[Capitulo 11] Fallen Hero I




Deshice todo el camino hasta la casa de mi señor de la misma forma que uno se dirige a la muerte, con la cabeza alta, el corazón en un puño, y una casi sobrenatural serenidad. El miedo debería sobrecogerme, hacerme correr, hacerme parar a medio camino, dar dos medias vueltas y seguir adelante. Pero no lo hice. No llegué más rápido ni más deprisa. No estaba ni a días ni a semanas ni a meses de camino, y la vista al horizonte no desvelaba tales medidas. Tenía la sensación, y tenía razón, de que llegaría justo cuando tuviese que llegar.

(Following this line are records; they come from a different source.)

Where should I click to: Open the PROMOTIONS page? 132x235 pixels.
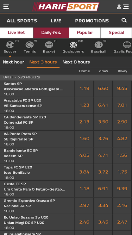[92, 20]
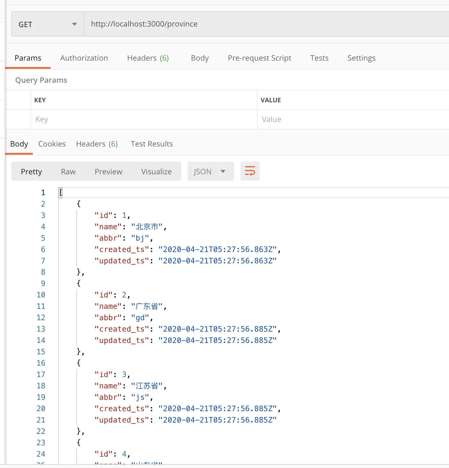Click the query param Key field
This screenshot has height=468, width=449.
144,119
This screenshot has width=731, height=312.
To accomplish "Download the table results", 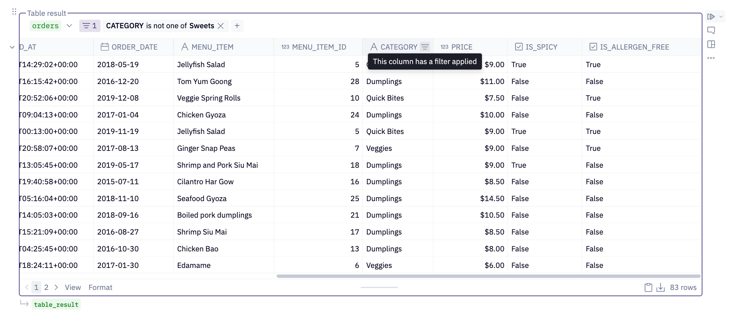I will coord(660,288).
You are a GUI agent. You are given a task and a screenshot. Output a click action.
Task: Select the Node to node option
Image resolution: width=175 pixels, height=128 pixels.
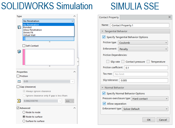click(x=24, y=112)
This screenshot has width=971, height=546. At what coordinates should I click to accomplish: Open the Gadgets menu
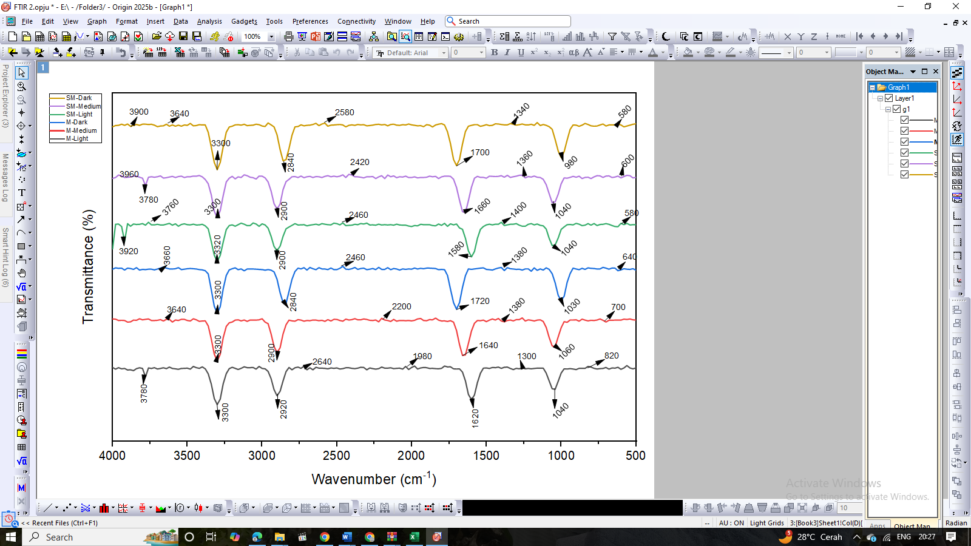pyautogui.click(x=244, y=21)
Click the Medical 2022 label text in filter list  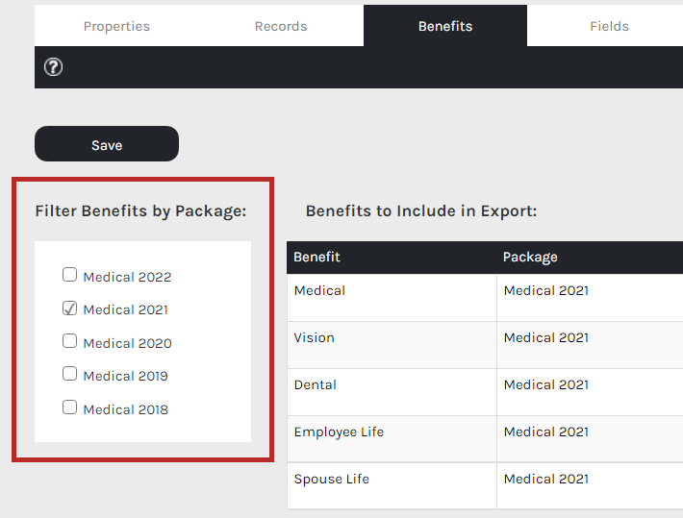click(x=127, y=277)
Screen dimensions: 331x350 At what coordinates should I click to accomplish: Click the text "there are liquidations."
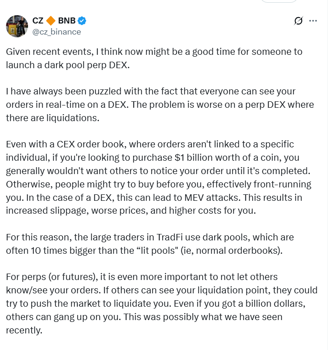[52, 118]
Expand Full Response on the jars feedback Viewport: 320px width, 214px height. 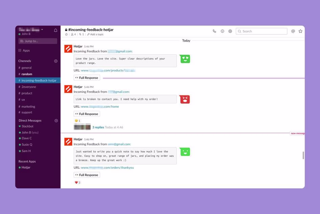coord(87,77)
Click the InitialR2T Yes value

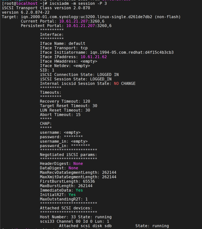[72, 195]
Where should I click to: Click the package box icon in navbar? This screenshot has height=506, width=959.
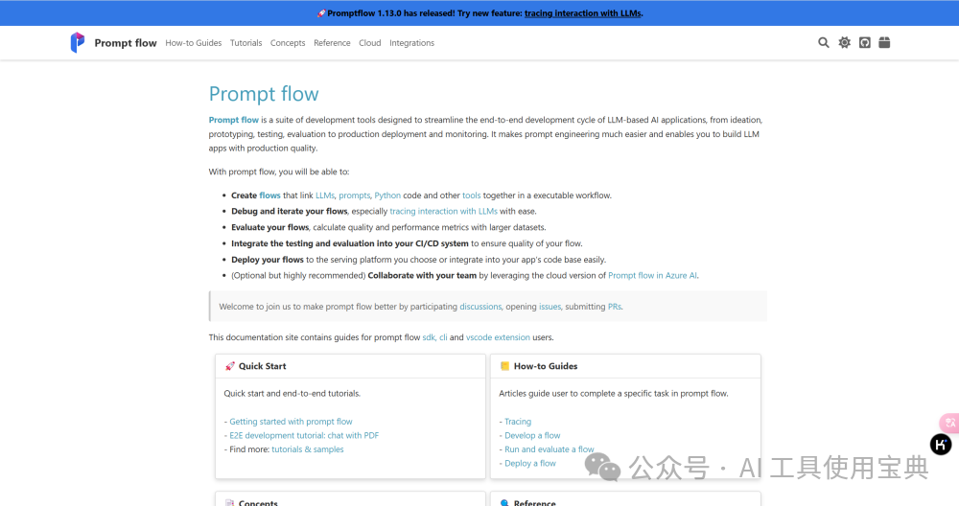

¿No sientes a veces que las cosas siempre pasan en el momento justo? No digo en el momento en que te va mejor a ti, digo en el momento en que, de alguna forma, es preciso que ocurran. Por el desarrollo del destino, y eso que nunca he creído en el destino.

¿Qué sentido tiene la palabra destino si somos nosotros quien debemos ejecutar sus planes?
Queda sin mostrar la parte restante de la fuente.